───── DATA FOR ANALYSIS ─────

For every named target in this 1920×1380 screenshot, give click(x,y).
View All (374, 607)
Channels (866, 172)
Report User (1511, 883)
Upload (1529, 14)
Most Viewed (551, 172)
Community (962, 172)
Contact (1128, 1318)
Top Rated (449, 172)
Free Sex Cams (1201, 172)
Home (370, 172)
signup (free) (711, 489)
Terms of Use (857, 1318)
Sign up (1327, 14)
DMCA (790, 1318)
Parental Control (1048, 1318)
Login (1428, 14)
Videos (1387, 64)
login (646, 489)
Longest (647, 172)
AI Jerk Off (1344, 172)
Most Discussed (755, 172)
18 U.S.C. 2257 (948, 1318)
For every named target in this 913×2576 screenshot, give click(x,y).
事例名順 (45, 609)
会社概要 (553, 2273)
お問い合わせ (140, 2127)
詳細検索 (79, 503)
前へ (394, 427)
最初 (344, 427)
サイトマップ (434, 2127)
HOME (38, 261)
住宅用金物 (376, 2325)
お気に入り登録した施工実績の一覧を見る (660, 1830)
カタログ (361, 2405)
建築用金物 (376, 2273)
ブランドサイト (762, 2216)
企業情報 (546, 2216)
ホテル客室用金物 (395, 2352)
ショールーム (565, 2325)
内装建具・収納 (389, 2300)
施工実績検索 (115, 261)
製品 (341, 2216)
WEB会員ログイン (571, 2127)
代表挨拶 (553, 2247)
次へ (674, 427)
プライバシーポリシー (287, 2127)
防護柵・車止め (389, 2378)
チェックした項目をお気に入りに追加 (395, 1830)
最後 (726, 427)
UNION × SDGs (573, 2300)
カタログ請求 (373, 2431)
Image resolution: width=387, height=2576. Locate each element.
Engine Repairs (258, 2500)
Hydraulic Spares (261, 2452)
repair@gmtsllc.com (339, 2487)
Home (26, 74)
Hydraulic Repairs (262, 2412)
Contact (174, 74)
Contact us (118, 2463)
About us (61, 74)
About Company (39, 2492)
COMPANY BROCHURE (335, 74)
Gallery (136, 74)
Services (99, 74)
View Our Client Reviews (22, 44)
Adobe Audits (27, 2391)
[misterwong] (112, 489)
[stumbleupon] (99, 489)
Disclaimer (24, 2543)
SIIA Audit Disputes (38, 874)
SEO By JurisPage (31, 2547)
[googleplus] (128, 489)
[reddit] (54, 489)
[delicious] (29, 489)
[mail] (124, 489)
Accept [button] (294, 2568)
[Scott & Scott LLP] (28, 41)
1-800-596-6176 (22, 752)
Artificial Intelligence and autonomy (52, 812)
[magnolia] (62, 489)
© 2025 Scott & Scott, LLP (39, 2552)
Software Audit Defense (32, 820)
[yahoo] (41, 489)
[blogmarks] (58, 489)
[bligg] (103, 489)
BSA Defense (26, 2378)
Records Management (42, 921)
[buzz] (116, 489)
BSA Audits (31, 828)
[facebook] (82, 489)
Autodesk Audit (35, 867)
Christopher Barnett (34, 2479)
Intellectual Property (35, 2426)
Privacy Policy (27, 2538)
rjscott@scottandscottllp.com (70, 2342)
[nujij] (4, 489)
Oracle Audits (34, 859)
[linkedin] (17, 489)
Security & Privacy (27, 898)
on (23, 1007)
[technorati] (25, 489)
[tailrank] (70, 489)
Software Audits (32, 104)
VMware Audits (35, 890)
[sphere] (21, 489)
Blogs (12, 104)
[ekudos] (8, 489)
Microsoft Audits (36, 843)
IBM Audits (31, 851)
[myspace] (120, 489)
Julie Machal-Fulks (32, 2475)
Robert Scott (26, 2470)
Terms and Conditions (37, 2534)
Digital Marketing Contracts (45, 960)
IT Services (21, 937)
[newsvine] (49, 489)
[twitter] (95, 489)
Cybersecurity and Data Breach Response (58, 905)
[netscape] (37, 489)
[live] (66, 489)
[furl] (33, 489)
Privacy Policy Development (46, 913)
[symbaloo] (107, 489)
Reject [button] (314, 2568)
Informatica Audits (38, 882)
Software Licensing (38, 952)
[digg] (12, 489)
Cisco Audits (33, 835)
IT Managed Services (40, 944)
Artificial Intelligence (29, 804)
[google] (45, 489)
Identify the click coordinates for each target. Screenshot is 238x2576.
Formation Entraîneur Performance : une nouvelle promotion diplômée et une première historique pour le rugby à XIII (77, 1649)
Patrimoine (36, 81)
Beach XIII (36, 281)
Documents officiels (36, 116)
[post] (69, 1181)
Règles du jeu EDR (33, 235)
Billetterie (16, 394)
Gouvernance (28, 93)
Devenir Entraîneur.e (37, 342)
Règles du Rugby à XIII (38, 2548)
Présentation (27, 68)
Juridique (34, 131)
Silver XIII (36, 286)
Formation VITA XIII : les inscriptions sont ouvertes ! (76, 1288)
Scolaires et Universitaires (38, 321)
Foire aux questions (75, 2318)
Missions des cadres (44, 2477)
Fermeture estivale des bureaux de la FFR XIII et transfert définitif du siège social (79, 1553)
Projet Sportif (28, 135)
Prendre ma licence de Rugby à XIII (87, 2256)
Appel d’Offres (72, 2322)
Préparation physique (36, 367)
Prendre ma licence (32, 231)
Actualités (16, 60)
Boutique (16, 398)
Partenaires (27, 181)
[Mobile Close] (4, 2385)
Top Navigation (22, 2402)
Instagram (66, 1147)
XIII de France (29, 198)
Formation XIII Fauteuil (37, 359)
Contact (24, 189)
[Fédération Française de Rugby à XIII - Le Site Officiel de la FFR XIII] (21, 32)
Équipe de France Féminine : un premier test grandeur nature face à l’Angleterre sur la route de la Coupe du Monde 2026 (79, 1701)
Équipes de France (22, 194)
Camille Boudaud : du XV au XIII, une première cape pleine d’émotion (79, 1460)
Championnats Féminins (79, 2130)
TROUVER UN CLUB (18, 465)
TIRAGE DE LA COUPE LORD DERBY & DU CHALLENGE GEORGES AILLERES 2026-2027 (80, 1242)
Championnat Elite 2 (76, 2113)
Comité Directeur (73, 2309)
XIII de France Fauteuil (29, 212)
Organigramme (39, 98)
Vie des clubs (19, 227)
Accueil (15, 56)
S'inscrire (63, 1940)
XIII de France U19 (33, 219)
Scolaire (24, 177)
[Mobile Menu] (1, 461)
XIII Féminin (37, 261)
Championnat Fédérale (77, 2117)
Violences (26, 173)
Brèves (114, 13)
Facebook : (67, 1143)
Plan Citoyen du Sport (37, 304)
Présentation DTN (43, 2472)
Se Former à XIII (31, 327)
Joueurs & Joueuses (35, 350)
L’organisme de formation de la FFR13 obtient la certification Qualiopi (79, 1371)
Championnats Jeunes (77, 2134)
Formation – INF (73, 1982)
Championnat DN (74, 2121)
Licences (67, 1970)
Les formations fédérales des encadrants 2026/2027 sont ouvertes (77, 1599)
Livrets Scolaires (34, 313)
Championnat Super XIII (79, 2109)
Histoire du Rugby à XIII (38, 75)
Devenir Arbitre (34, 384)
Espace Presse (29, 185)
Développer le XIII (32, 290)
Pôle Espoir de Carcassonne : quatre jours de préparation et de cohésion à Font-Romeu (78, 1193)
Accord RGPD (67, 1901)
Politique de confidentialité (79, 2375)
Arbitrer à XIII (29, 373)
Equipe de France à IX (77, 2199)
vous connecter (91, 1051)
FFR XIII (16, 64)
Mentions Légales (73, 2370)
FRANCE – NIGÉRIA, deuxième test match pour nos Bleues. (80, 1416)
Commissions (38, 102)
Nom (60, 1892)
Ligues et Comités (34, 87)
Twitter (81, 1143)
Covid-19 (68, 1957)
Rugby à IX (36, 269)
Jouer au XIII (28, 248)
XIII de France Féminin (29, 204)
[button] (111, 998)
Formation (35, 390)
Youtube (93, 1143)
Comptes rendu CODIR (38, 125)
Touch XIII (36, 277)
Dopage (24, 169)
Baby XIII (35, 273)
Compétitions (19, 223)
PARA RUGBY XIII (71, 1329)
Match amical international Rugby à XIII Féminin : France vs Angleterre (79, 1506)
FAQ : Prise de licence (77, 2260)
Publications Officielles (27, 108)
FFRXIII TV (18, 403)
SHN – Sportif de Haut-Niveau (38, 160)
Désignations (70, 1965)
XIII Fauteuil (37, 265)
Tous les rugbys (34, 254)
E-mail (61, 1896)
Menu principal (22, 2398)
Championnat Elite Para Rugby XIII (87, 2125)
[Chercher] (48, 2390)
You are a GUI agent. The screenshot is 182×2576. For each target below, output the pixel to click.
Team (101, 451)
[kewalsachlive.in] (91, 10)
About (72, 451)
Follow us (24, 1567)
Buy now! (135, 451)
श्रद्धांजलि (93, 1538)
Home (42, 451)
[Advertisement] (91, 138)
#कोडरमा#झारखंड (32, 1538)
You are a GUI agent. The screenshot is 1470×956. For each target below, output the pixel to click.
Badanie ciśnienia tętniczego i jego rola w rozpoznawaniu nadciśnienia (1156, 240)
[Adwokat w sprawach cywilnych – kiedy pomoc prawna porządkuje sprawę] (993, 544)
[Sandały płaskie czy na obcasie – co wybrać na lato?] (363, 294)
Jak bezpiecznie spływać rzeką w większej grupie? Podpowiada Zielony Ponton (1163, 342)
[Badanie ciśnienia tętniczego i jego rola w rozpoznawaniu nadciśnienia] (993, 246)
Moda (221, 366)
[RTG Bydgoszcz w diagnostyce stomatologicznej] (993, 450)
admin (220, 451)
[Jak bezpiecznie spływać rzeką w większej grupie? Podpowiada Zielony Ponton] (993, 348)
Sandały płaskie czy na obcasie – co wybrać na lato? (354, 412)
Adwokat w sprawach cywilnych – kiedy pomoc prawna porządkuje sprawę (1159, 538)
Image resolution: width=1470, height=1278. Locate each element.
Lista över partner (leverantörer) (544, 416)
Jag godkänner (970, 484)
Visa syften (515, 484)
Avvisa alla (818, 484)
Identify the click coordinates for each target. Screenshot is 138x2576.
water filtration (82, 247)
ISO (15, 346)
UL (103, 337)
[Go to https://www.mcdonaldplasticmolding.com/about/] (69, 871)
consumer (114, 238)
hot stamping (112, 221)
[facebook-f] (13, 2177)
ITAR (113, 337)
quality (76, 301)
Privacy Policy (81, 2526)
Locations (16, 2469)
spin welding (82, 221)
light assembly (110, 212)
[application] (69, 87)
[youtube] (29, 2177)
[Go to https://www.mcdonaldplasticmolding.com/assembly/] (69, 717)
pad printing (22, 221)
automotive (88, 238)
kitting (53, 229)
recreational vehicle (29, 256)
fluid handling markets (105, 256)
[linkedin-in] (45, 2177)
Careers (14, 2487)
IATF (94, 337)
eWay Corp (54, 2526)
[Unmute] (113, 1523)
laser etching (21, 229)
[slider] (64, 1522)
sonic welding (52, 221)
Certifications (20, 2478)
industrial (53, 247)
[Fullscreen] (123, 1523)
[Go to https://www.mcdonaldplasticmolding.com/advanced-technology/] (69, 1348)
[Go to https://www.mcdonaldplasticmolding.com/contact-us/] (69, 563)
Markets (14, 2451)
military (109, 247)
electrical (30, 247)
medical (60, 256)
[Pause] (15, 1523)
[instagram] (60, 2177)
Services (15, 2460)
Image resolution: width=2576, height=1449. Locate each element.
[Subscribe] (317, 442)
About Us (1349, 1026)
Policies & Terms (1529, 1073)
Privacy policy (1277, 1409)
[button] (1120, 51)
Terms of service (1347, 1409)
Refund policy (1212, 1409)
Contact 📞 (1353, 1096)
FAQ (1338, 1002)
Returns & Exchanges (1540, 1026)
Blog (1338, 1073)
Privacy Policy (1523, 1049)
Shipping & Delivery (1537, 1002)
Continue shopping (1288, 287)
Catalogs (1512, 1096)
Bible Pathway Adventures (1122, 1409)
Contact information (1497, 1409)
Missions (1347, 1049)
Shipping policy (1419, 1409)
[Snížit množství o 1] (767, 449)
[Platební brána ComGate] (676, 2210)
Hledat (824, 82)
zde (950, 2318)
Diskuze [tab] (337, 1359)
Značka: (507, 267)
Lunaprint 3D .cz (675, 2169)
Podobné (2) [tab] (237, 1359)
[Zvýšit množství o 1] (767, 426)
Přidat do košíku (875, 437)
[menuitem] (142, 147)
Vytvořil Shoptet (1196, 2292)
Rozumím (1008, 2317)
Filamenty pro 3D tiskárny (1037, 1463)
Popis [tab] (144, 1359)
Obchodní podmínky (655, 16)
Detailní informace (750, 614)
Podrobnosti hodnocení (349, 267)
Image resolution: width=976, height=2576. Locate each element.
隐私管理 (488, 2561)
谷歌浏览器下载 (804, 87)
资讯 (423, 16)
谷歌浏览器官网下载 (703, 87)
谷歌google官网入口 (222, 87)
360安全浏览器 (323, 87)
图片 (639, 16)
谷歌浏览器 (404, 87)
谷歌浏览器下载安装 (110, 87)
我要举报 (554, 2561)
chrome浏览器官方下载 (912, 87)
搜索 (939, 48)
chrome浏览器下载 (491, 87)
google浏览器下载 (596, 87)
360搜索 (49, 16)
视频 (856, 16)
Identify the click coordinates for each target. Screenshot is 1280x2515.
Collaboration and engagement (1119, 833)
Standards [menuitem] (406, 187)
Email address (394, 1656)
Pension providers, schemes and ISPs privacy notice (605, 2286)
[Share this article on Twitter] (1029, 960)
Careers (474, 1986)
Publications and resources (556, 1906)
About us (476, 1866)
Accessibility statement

─────

■ TRY IT
For this exercise, please copy exactly the lines of the material above from its first line through the line where "Videos (1387, 64)" appears.

■ COMPLETED EXERCISE
For every named target in this 1920×1380 screenshot, give click(x,y).
View All (374, 607)
Channels (866, 172)
Report User (1511, 883)
Upload (1529, 14)
Most Viewed (551, 172)
Community (962, 172)
Contact (1128, 1318)
Top Rated (449, 172)
Free Sex Cams (1201, 172)
Home (370, 172)
signup (free) (711, 489)
Terms of Use (857, 1318)
Sign up (1327, 14)
DMCA (790, 1318)
Parental Control (1048, 1318)
Login (1428, 14)
Videos (1387, 64)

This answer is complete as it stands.